I just re-upped on LSC with Bob today.........you are correct about the 50MB storage for free. For $25 per year, you get 250MB. Definitely worth it.


----------



## Ironton (Jan 2, 2008)

People grow and change. Any site run by a single person is liable to end when that person finds new interests or is forced to spend his/her time on something else (job, family, getting basic necessities, etc. etc. etc.). This is just a hobby and life gets in the way.
LSC is a nice site, I read over there regularly. However since it is run by the "benevolent dictator" it is vulnerable to ending at any time. Join if you want to, hope it lasts a long time. But remember it is just as vulnerable as this site. There have even been commercial sites where the company has folded and they ended.
It is perhaps time to move on. But wherever you go it will eventually be time to move on from there. Do not assume it is forever and take appropriate measures for yourself.


----------



## Martan (Feb 4, 2012)

I'm sure this has been mentioned before? but Google Drive gives you 15 Gig of storage for free. You can put anything up there and share it (or not). I have spreadsheets, lists, photos, binaries, etc on mine. It's really nice because I can access it from work or home or wherever.


----------



## Pete Thornton (Jan 2, 2008)

jimtyp said:


> What ticks me off about this site is we paid for storage and we aren't getting it. I assume there could be a lawsuit since folks paid money?
> 
> It appears the only way to get these folks working is to hit them in the pocket book. If we can get enough folks to leave or file a class action lawsuit, they might decide to fix these things that should take hours or days, not months.
> 
> What does the other site charge?


Jim(typ),
I think you may have paid an annual subscription a few years ago, but MLS hasn't been able (apparently) to collect subs for years. Everyone who had a '1stclass' membership has kept it. Anyone who didn't have one had great difficulty becoming '1stclass' and couldn't post items for sale!


----------



## Gary Armitstead (Jan 2, 2008)

Ironton said:


> People grow and change. Any site run by a single person is liable to end when that person finds new interests or is forced to spend his/her time on something else (job, family, getting basic necessities, etc. etc. etc.). This is just a hobby and life gets in the way.
> LSC is a nice site, I read over there regularly. However since it is run by the "benevolent dictator" it is vulnerable to ending at any time. Join if you want to, hope it lasts a long time. But remember it is just as vulnerable as this site. There have even been commercial sites where the company has folded and they ended.
> It is perhaps time to move on. But wherever you go it will eventually be time to move on from there. Do not assume it is forever and take appropriate measures for yourself.


Rich,

My photos are all backed-up on my computer-I don't depend on ANY website for back-up. But I WILL use a site to have photos stored for use in my posts. I don't take these sites for granted, i.e. I know there is no guarantee that they will exist in perpetuity. The problem with MLS now is that it is not as easy to post photos here and the system to post photos is completely "screwed-up". On top of that we, as 1st Class Members, paid for this privilege! So much for that perc! I'll gladly pay for that perc in Bob's site LSC, for however long his site remains.


----------



## Greg Elmassian (Jan 3, 2008)

I put most pictures on my site, some on MLS & LSC... ALL my pictures are backed up at home, in 2 locations. Hard drives are cheap. Web space is cheap.
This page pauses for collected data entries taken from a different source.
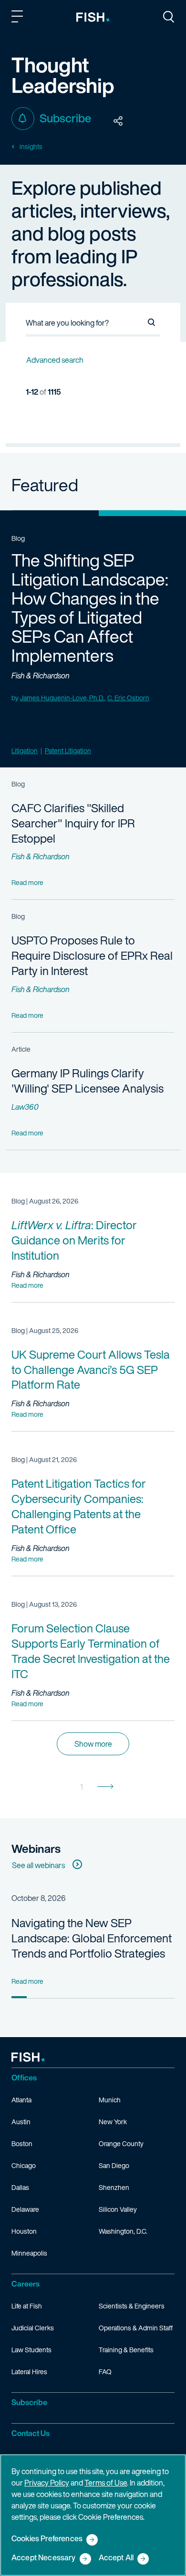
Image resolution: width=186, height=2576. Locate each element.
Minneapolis (29, 2253)
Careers (25, 2283)
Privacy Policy (46, 2482)
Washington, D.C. (123, 2231)
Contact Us (30, 2433)
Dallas (20, 2187)
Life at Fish (26, 2306)
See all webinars (38, 1865)
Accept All (116, 2558)
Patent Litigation (68, 751)
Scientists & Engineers (132, 2306)
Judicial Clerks (32, 2328)
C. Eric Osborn (128, 698)
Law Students (31, 2350)
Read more (27, 1285)
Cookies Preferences (47, 2539)
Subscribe (65, 118)
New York (113, 2122)
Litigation (24, 751)
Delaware (25, 2209)
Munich (110, 2100)
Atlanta (21, 2100)
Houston (24, 2231)
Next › (105, 1786)
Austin (21, 2122)
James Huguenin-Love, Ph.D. (62, 698)
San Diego (114, 2165)
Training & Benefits (126, 2350)
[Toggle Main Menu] (18, 18)
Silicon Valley (118, 2209)
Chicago (23, 2165)
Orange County (121, 2143)
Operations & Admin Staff (136, 2328)
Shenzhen (114, 2187)
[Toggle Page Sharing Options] (118, 121)
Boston (21, 2143)
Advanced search (54, 360)
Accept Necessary (43, 2558)
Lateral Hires (29, 2372)
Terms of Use (105, 2482)
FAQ (105, 2372)
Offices (24, 2077)
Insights (31, 146)
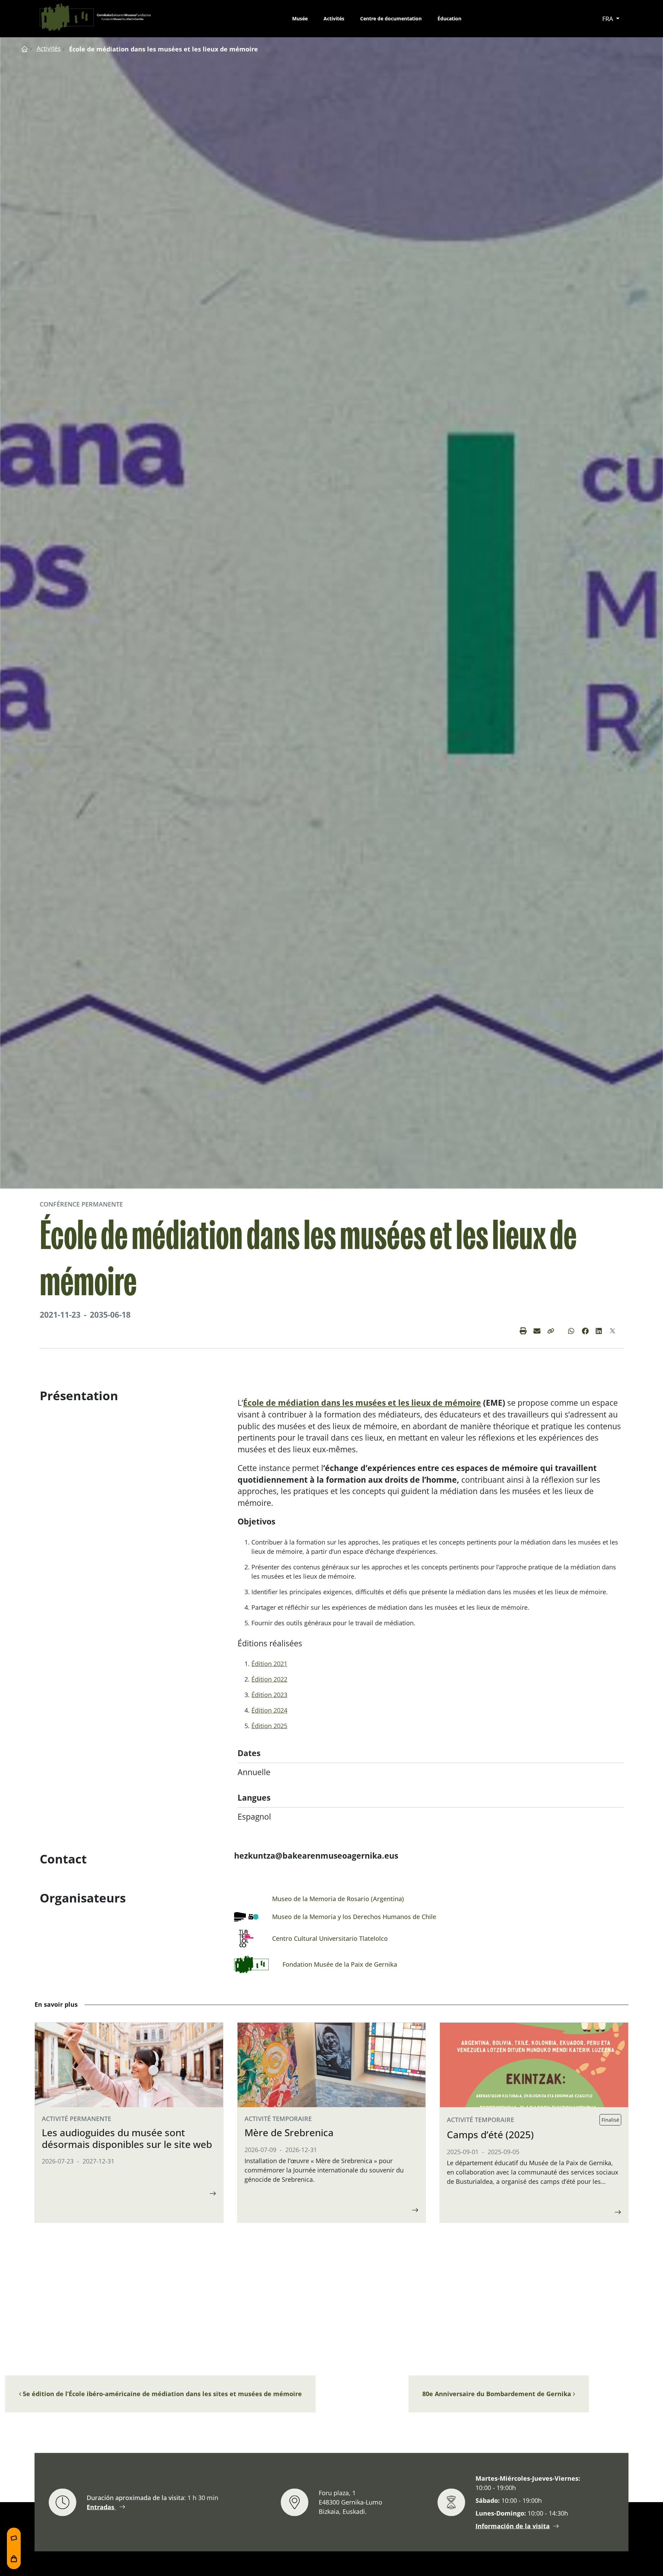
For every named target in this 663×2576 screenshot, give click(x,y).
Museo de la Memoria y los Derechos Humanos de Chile (354, 1916)
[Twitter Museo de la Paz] (612, 1330)
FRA (608, 18)
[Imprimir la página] (523, 1330)
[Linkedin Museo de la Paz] (599, 1330)
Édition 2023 (269, 1695)
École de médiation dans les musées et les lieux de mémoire (362, 1402)
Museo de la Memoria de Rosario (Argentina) (338, 1899)
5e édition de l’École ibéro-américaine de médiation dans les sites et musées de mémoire (161, 2394)
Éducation (449, 18)
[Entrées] (13, 2538)
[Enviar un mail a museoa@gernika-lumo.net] (537, 1330)
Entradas (101, 2506)
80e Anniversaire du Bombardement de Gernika (497, 2394)
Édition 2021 (269, 1663)
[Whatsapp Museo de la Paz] (571, 1330)
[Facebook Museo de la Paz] (585, 1330)
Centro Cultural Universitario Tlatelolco (330, 1938)
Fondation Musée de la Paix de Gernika (339, 1964)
Shee, I was "gold class", one of the people who gave $200 for a lifetime membership, plus other significant contributions.

It is what it is. I gave the money with no expectations other than near term.
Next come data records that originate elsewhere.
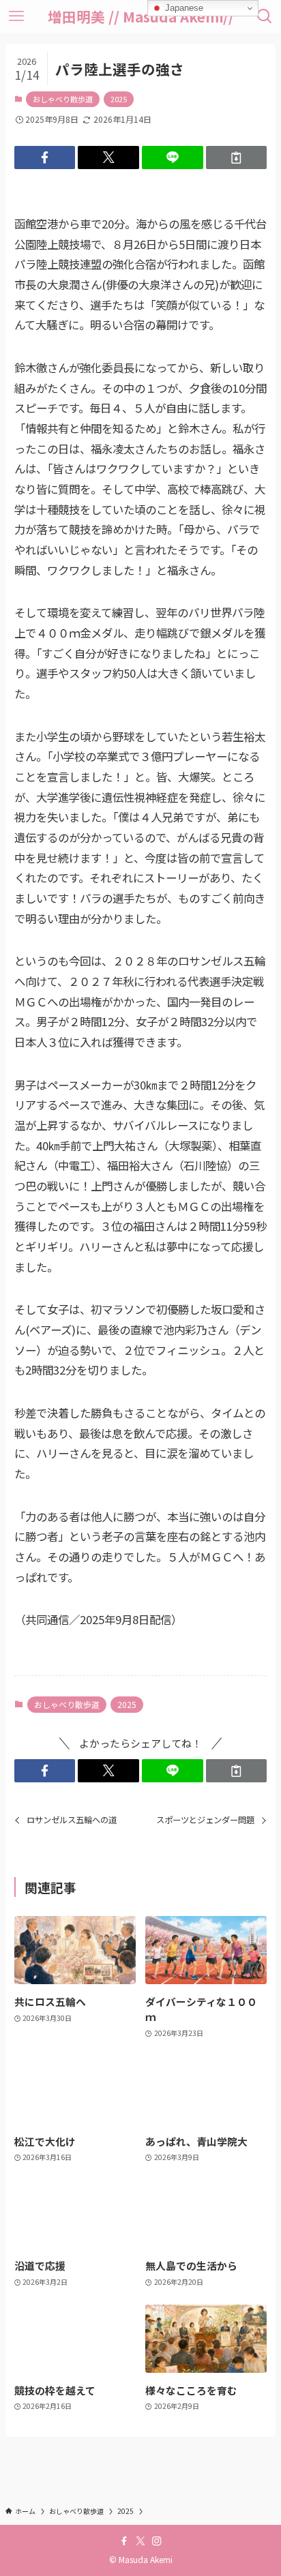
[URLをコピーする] (236, 158)
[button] (45, 158)
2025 (118, 98)
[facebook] (124, 2541)
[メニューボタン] (16, 16)
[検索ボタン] (264, 16)
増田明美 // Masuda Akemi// (141, 17)
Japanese (182, 8)
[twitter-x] (140, 2541)
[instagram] (157, 2541)
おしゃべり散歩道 (63, 98)
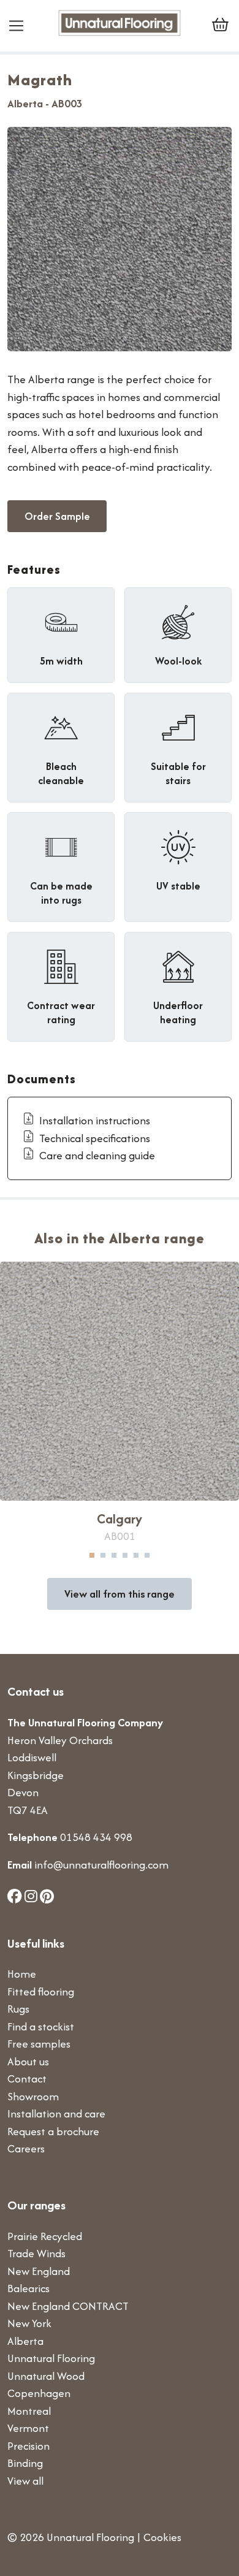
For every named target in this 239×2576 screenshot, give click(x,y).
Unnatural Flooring (51, 2358)
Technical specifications (94, 1138)
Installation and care (56, 2113)
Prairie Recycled (44, 2236)
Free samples (38, 2043)
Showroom (33, 2096)
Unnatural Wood (46, 2376)
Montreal (29, 2410)
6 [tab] (147, 1555)
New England (38, 2271)
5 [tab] (136, 1555)
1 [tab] (91, 1555)
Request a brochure (53, 2131)
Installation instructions (94, 1120)
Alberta (25, 2341)
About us (28, 2061)
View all (25, 2480)
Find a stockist (40, 2026)
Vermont (28, 2428)
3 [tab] (114, 1555)
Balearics (28, 2288)
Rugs (18, 2008)
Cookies (162, 2537)
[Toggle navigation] (21, 26)
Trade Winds (36, 2253)
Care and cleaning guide (97, 1155)
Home (21, 1973)
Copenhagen (38, 2393)
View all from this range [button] (119, 1593)
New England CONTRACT (68, 2306)
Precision (28, 2445)
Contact (27, 2078)
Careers (26, 2148)
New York (29, 2323)
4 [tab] (125, 1555)
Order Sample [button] (57, 516)
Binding (25, 2463)
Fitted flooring (40, 1991)
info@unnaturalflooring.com (101, 1864)
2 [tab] (103, 1555)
When the money collected for the "new server" never resulted in a new server, I knew that I was dealing in a particular situation, and I reduced my expectations thereafter.

Greg


----------



## kormsen (Oct 27, 2009)

Martan said:


> I'm sure this has been mentioned before? but Google Drive gives you 15 Gig of storage for free. You can put anything up there and share it (or not). ...


i stopped believing in free lunch long ago. 
if they don't charge you money, they got other means to profit from you.


----------